=== What is expected ===
Beginning at the line containing "The height and" in the material below and ending at the line containing "the Layers panel", return each line exactly and add nothing.

=== Supplied information ===
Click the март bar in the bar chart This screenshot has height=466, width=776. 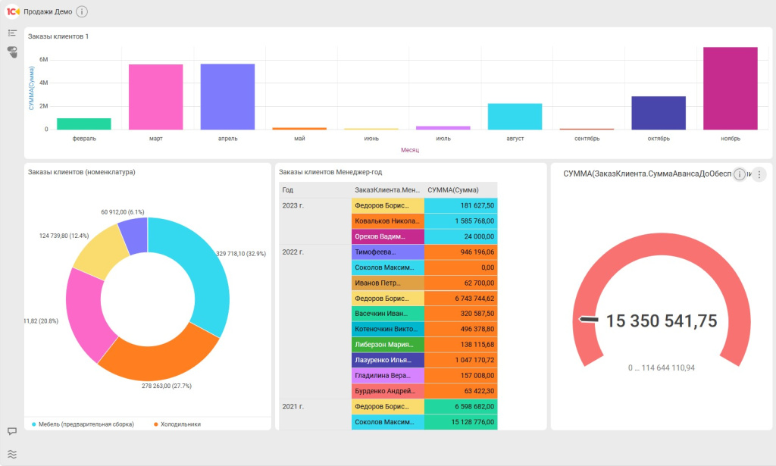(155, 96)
---
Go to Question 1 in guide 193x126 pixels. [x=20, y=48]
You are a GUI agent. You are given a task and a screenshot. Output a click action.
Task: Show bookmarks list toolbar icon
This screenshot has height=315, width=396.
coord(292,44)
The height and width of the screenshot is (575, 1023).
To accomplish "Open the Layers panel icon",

=== Written reply ===
The height and width of the screenshot is (575, 1023).
To accomplish "Open the Layers panel icon",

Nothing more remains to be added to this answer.